Feu vert. La cour administrative de
Toulouse a validé, mardi,
l’autorisation environnementale de l’A69. Les pelleteuses ne
couperont donc pas les moteurs. Pour l’instant. Car, dans la foulée, le
collectif La voie est libre, qui se bat depuis des années contre ce projet
inutile, a annoncé se pourvoir « immédiatement » en cassation
devant le Conseil d’État. Feu rouge ?
Cette énième
décision de justice rouvre un chapitre dans un dossier tentaculaire,
transformé en une interminable partie de Mille Bornes.

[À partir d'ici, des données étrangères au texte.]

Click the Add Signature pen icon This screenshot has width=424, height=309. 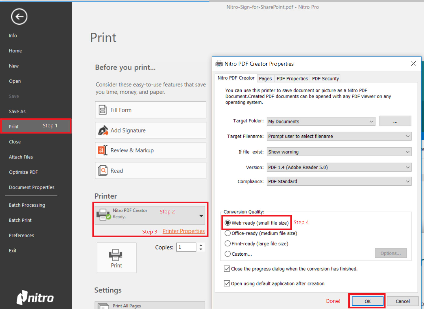tap(103, 130)
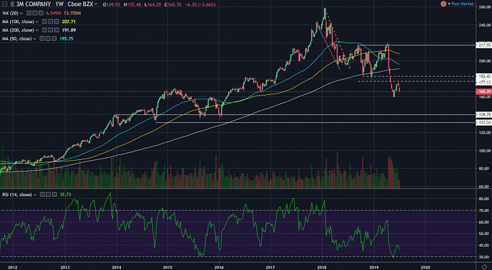Open settings for the MA (200, close) indicator

coord(50,30)
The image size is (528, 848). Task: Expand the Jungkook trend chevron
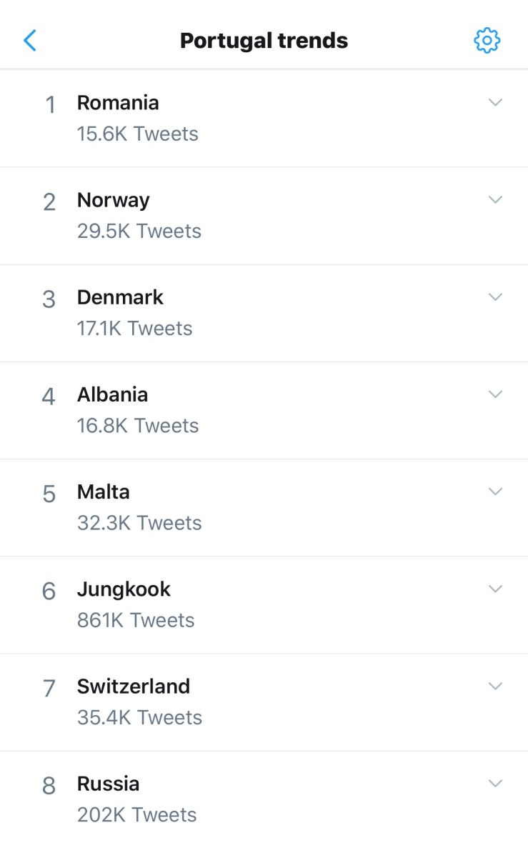[495, 588]
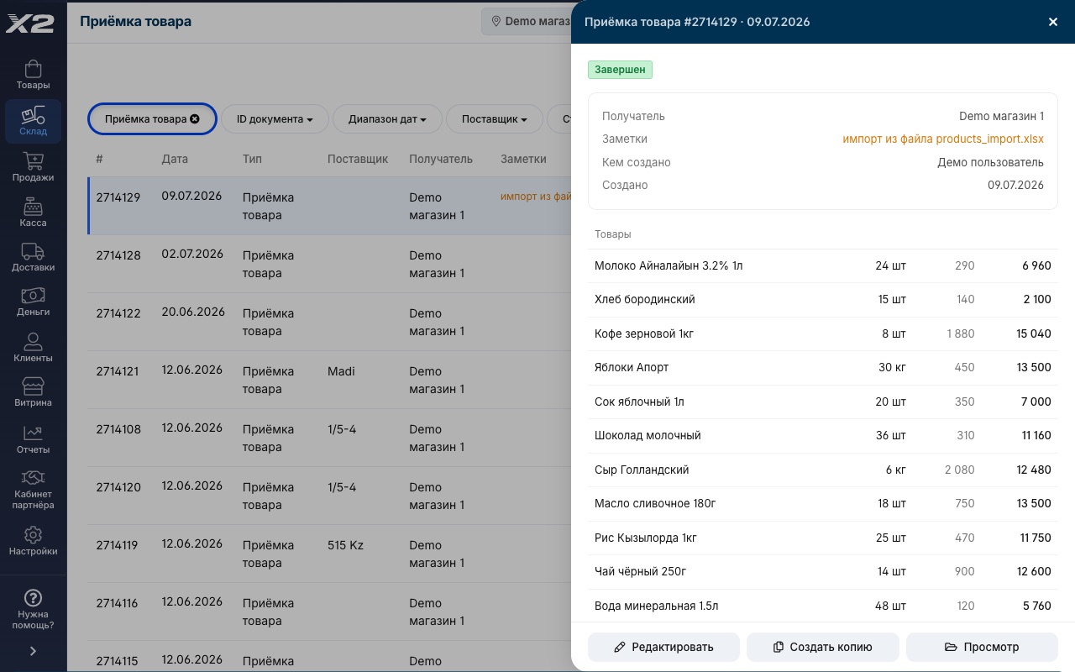Remove the Приёмка товара filter chip
Image resolution: width=1075 pixels, height=672 pixels.
[x=195, y=119]
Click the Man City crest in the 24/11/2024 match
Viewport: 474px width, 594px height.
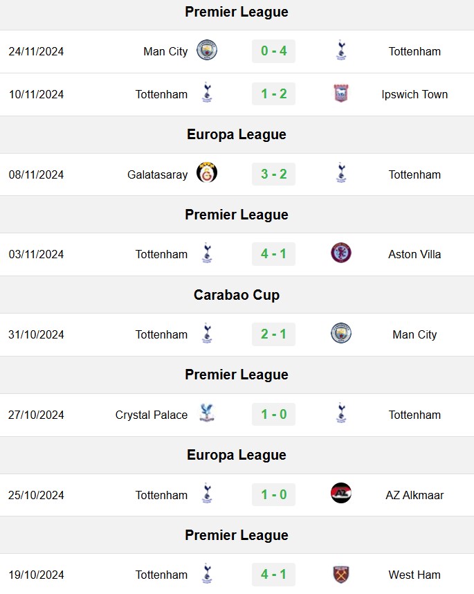click(x=207, y=50)
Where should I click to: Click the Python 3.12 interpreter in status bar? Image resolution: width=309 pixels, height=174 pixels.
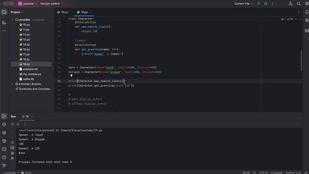[x=293, y=173]
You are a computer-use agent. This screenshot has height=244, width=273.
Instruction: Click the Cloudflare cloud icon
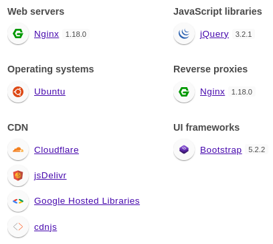(x=18, y=149)
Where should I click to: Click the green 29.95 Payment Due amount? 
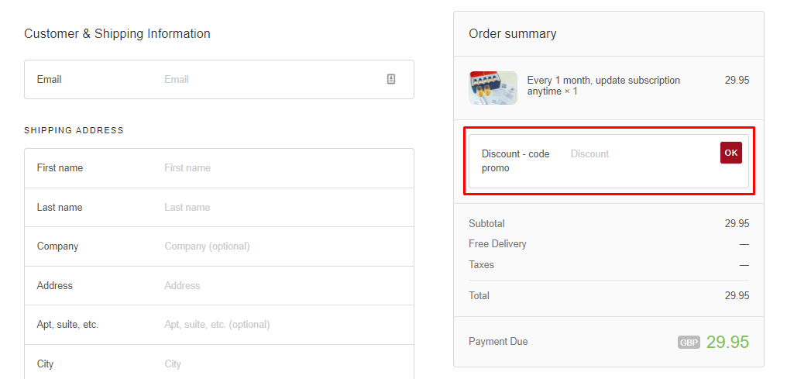point(727,342)
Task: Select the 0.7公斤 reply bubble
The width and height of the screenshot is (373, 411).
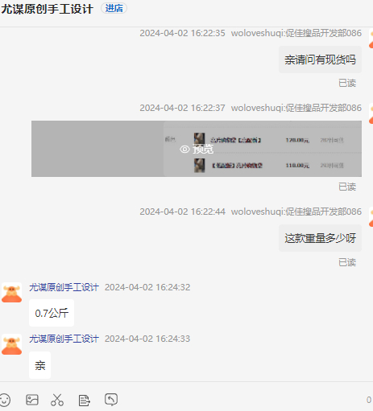Action: tap(52, 313)
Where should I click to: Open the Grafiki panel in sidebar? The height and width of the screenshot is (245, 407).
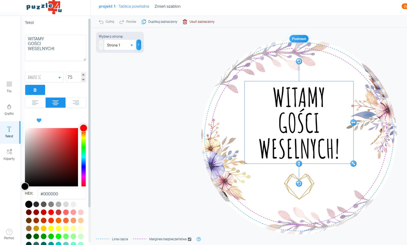pos(9,109)
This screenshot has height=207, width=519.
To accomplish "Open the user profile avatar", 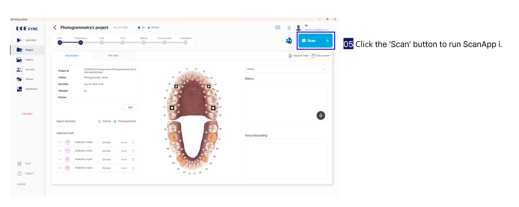I will [x=298, y=28].
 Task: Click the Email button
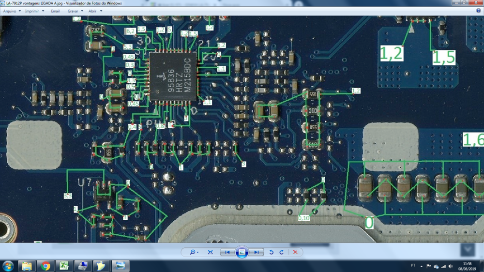click(55, 11)
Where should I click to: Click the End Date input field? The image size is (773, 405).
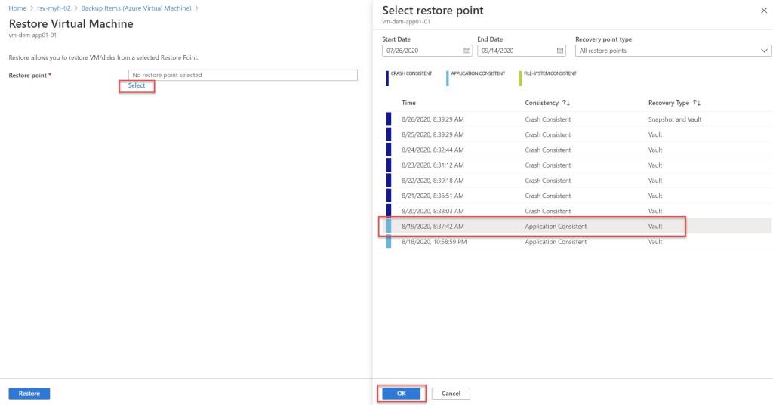point(516,51)
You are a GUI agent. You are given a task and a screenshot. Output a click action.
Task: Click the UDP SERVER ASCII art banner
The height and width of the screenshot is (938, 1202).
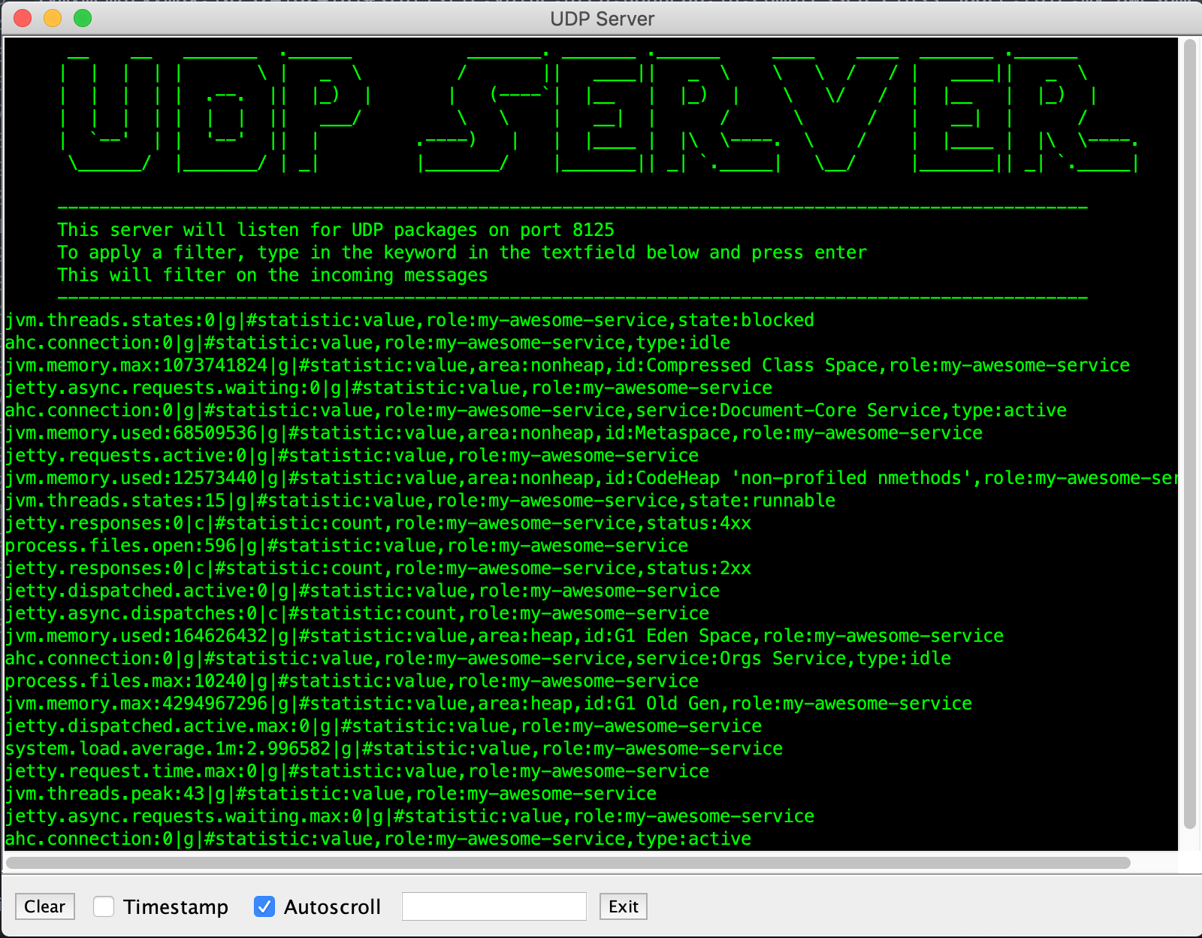pyautogui.click(x=599, y=111)
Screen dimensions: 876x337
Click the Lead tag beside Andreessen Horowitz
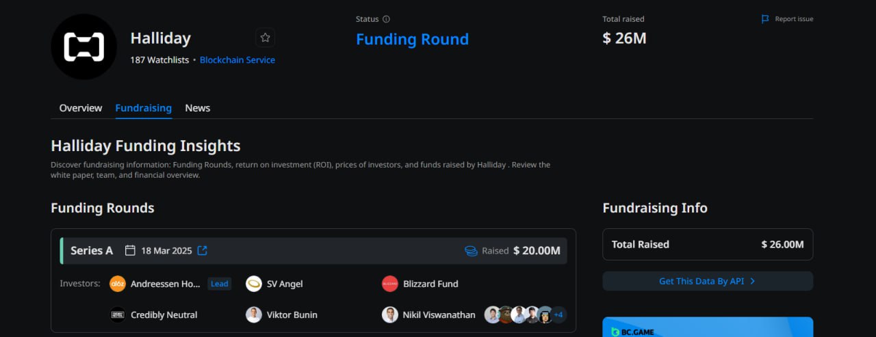(220, 284)
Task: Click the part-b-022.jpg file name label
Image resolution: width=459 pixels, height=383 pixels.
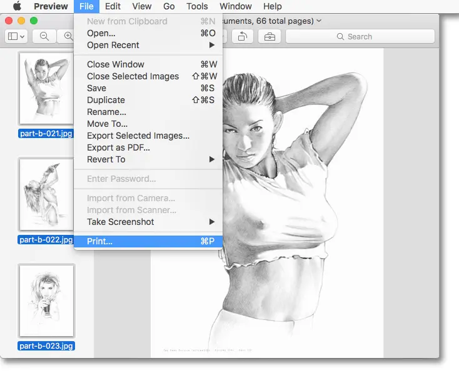Action: tap(46, 239)
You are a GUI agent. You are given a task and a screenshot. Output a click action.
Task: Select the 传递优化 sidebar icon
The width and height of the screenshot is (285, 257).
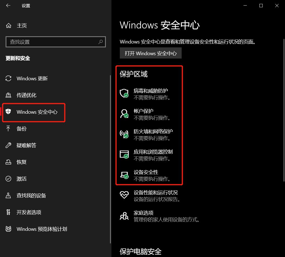tap(9, 95)
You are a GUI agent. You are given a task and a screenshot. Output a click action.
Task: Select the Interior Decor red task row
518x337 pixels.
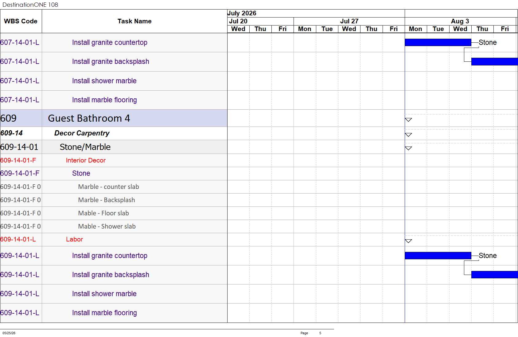(x=114, y=160)
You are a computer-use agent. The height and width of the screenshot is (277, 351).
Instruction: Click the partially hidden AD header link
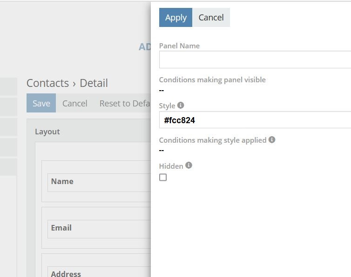tap(144, 46)
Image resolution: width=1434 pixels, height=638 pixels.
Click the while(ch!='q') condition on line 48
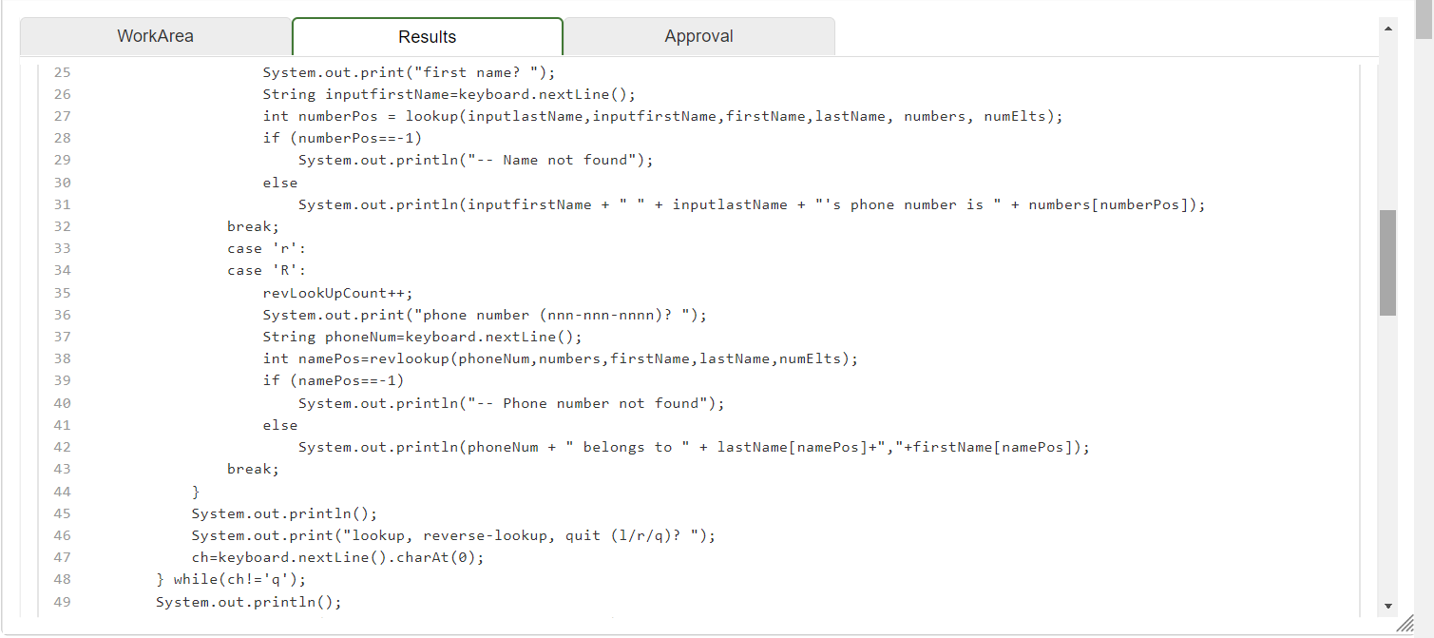(x=238, y=578)
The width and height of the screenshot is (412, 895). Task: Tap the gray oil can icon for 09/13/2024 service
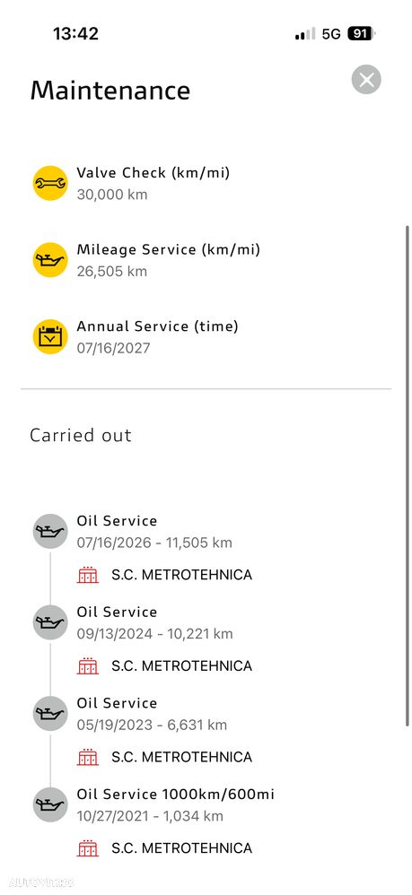tap(50, 622)
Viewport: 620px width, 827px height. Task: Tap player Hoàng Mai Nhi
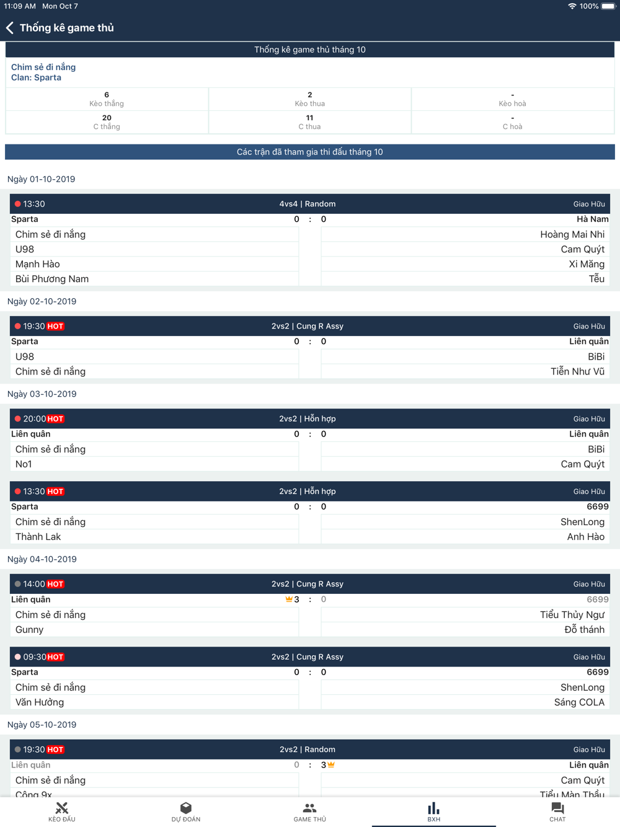(x=572, y=234)
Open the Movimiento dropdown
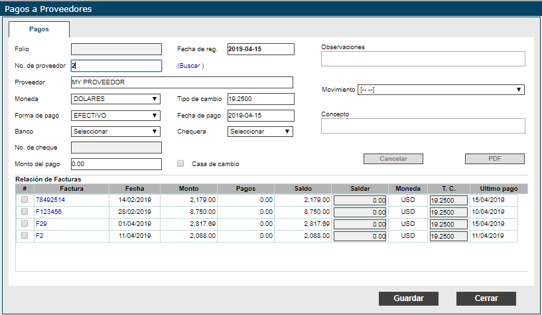Image resolution: width=542 pixels, height=315 pixels. 440,90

Censé relier
Toulouse (Haute-Garonne) à la rocade de Castres (Tarn), le tronçon autoroutier
de 53 km, confié en
concession à la société Atosca, est devenu le terrain d’une opposition frontale.
Ses promoteurs
– au premier rang desquels le gouvernement – s’accrochent mordicus à
la nécessité prétendument impérieuse de désenclaver les villes de
Castres et Mazamet (Tarn), là où les défenseurs de
l’environnement et les élus de
gauche dénoncent la mise en service de « l’autoroute la plus chère de
France », au prix d’une bétonnisation outrancière d’espaces
naturels.
Si l’A69 a
de longue date dépassé le cadre du débat local, c’est que ce chantier est
un puissant révélateur des incohérences stratégiques d’un gouvernement qui
se complaît dans l’affichage de grandes ambitions environnementales, sans que
jamais les actes traduisent les belles paroles. De reculs en reniements,
la préservation de la nature, de la biodiversité et la lutte
contre le réchauffement climatique sont passées au second plan des
priorités politiques.
Si la France,
en la matière, ne fait pas exception, Emmanuel Macron a bel et bien
fait preuve de zèle. Rénovation thermique des bâtiments, zones à faibles
émissions, artificialisation des sols, pesticides… L’intention,
systématiquement, s’évanouit dans l’inaction.